Podgórna: We Lwowie czuć polskość na każdej kamienicy [WIDEO]

Dodano   0
  LoadingDodaj do ulubionych!

Dzisiejszym gościem redaktora Michała Jelonka w Mediach Narodowych była Ewelina Podgórna, pochodząca ze Lwowa. Tematem dzisiejszego spotkania było omówienie obecnej sytuacji Polaków na Ukrainie.

Ewelina Podgórna powiedziała, że obecnie w obwodzie lwowskim żyje oficjalnie ok. 17 tysięcy Polaków. Do największych problemów należą antypolskie występy ukraińskich nacjonalistów, których jest wielu w zachodnich obwodach Ukrainy.

– Są dwie szkoły polskie. Szkoła XXIV i X, gdzie na X też jest jakby tułów Szuchewycza, żeby Polacy pamiętali kim jest ich pan. Tak oni sobie to tłumaczą – – Dwa lata temu było coś takiego, że Ukraińcy domagali się, żeby zabronić nawet języka wykładowego jako język polski… Zabronili w sklepach nawet, gdzie sprzedawca zna język polski, wiele osób jednak zna ten język, zabronili nawet w sklepach odpowiadać do turystów – dodała młoda Polka ze Lwowa.

W ocenie goszczącej dziś w Mediach Narodowych Polki ze Lwowa polski dorobek w tym mieście jest celowo zaniedbywany. Za te sytuację odpowiadają szowinistyczne ugrupowanie ale i polityka władz.

– We Lwowie czuć polskość, na każdej kamienicy, na każdej uliczce. To miasto, po prostu, tak naprawdę żyje polskością ale taką zatłumioną przez Ukrainę. – powiedziała Ewelina Podgórna – Nawet Ukraińcy chcieli wyrzec się rzymsko-katolickiego rytuału i przejść na prawosławie, żeby tylko nie oddać Polakom tego kościoła. – przytoczyła przykład kościoła pw. św. Magdaleny we Lwowie jako skrajny przykład zwalczania Polaków we Lwowie.

Pani Ewelina zaznaczyła, że jednym ze źródeł problemu antypolonizmu na zachodniej Ukrainie jest błędna nauka historii w szkołach.

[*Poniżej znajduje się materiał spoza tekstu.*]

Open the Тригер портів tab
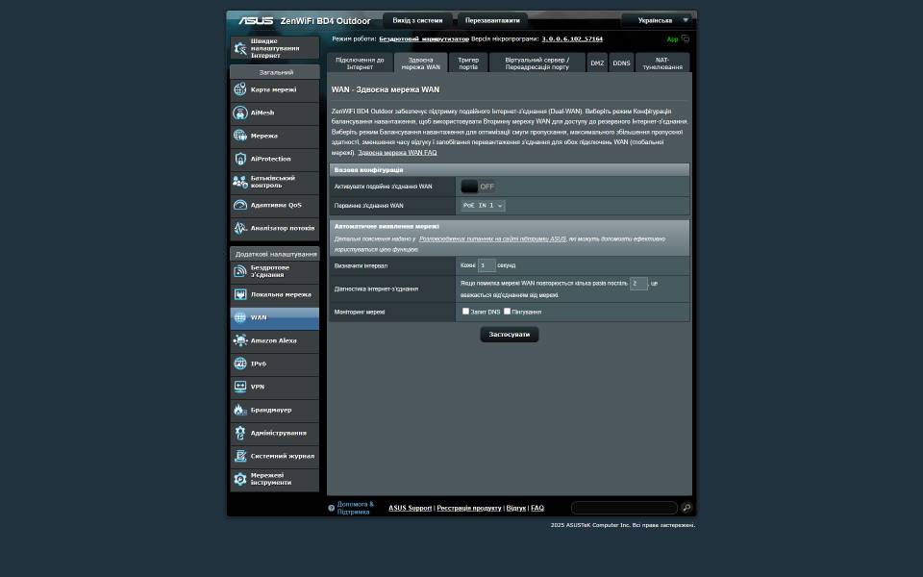Screen dimensions: 923x577 [x=468, y=63]
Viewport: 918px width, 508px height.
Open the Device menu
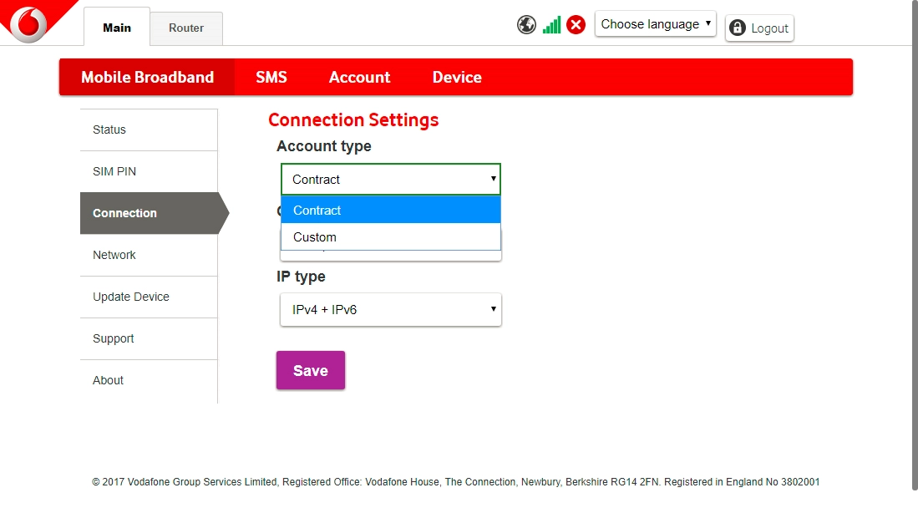coord(456,77)
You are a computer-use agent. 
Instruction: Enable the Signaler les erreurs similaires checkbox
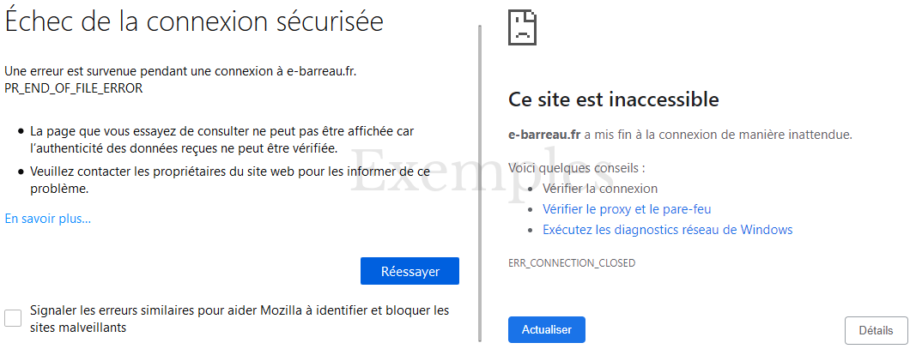pos(13,318)
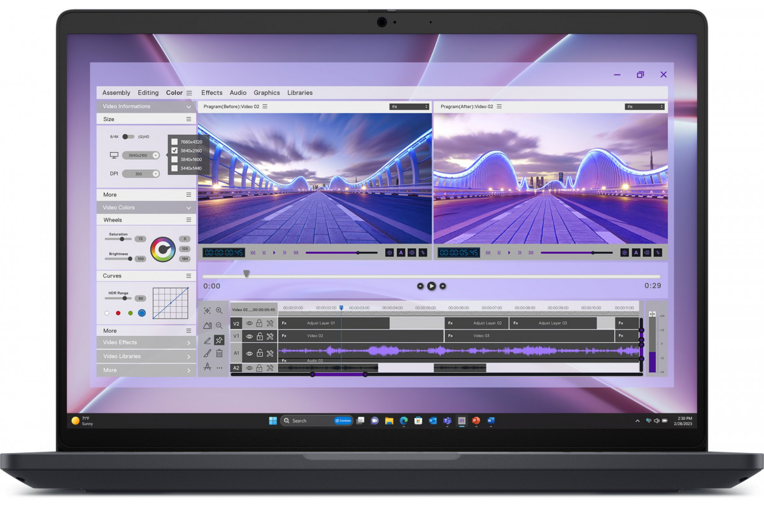This screenshot has height=509, width=764.
Task: Select the zoom out magnifier tool
Action: 219,325
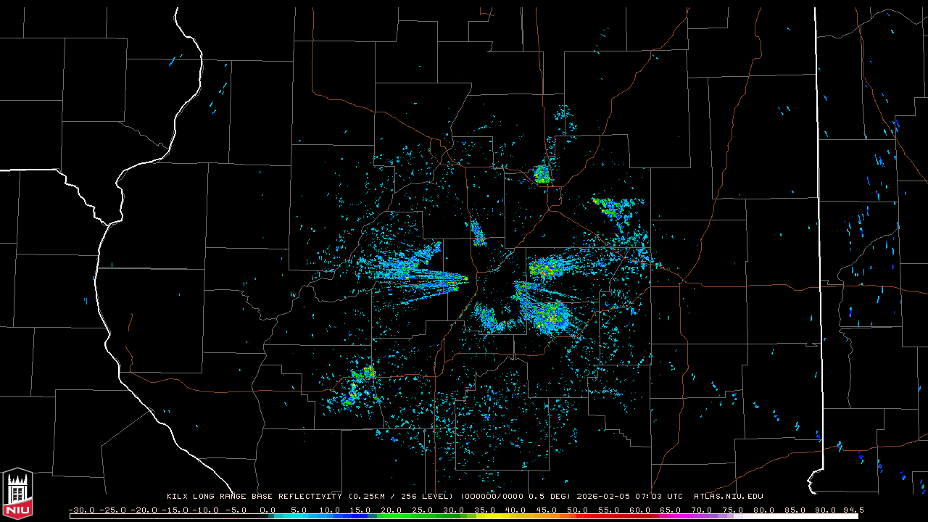Image resolution: width=928 pixels, height=522 pixels.
Task: Click the ATLAS.NIU.EDU text
Action: pos(728,497)
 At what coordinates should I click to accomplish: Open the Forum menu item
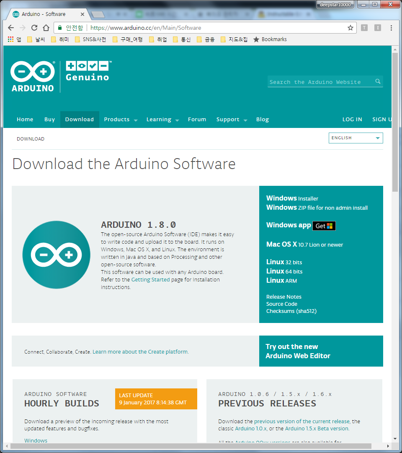click(x=197, y=120)
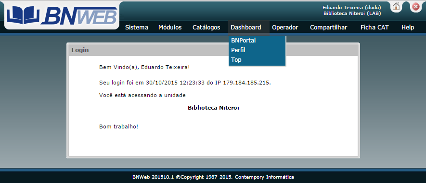Expand the Operador menu

285,27
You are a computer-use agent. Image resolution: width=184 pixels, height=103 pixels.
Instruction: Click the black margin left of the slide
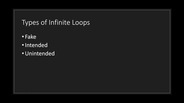[x=6, y=52]
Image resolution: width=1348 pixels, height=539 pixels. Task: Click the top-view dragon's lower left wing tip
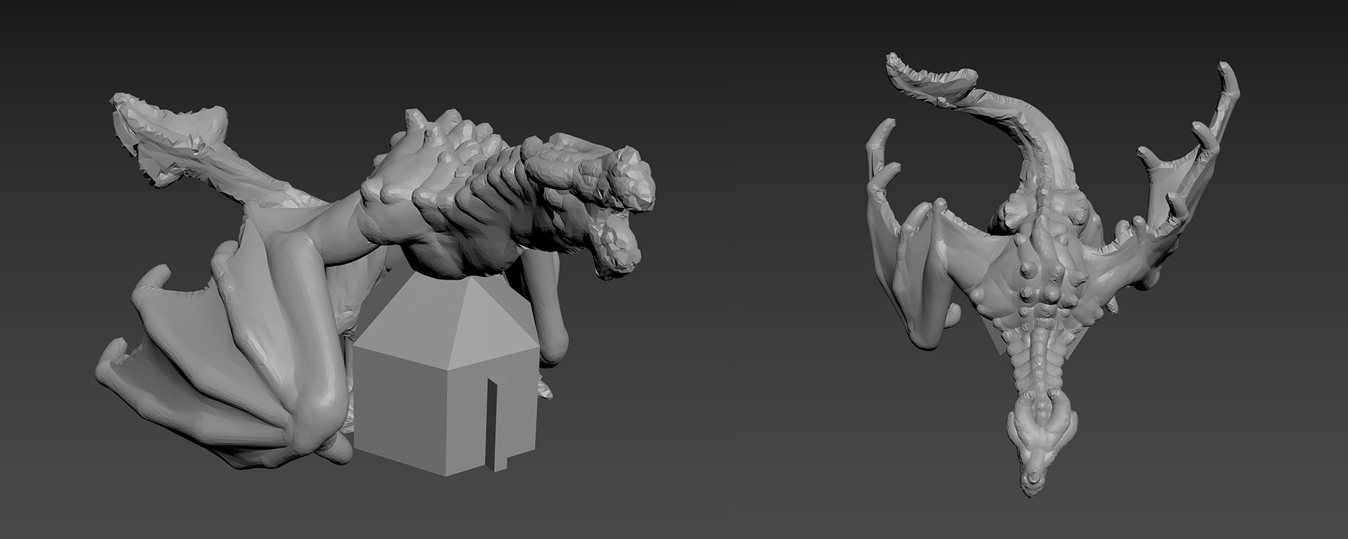click(x=923, y=337)
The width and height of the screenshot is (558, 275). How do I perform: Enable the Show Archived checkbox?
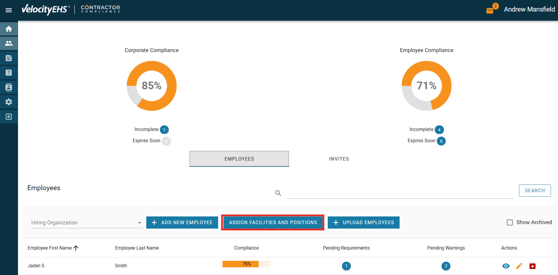[510, 222]
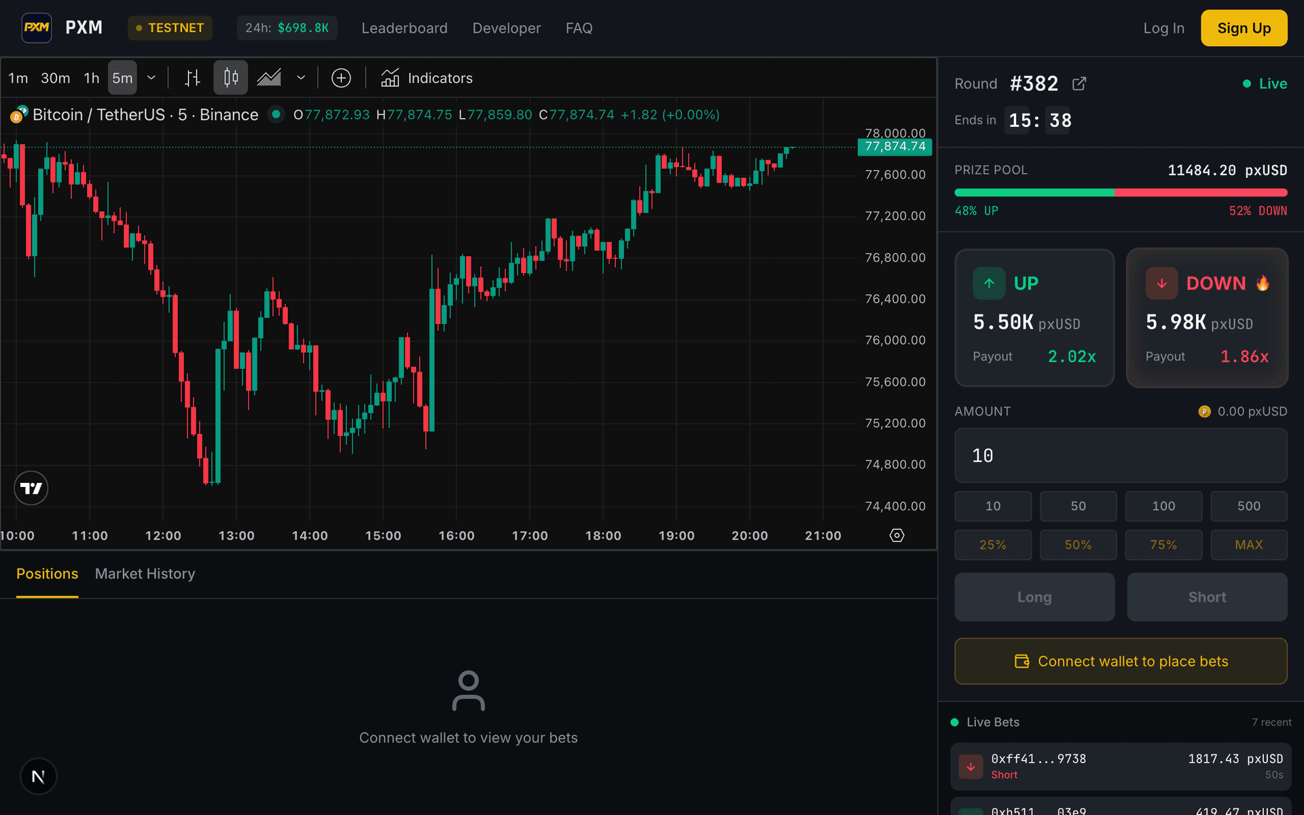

Celowo bowiem fałszuje się historię Lwowa.

– Celowo nie uczy się tej prawdziwej historii. Ich zdaniem Lwów wybudował Bohdan Chmielnicki i po prostu przez cały czas Lwów był przez Ukraińców prowadzony tylko był okupowany w latach 1918-39 przez Polaków. – powiedziała na temat nauki w ukraińskiej szkole powszechnej. – Nie chcą dopuścić, żeby takie dziecko, które uczy się w szkole tej historii wiedziało coś o prawdziwej historii Polski, o tym np. co to jest cmentarz Orląt, kto tam jest pochowany. – dodała.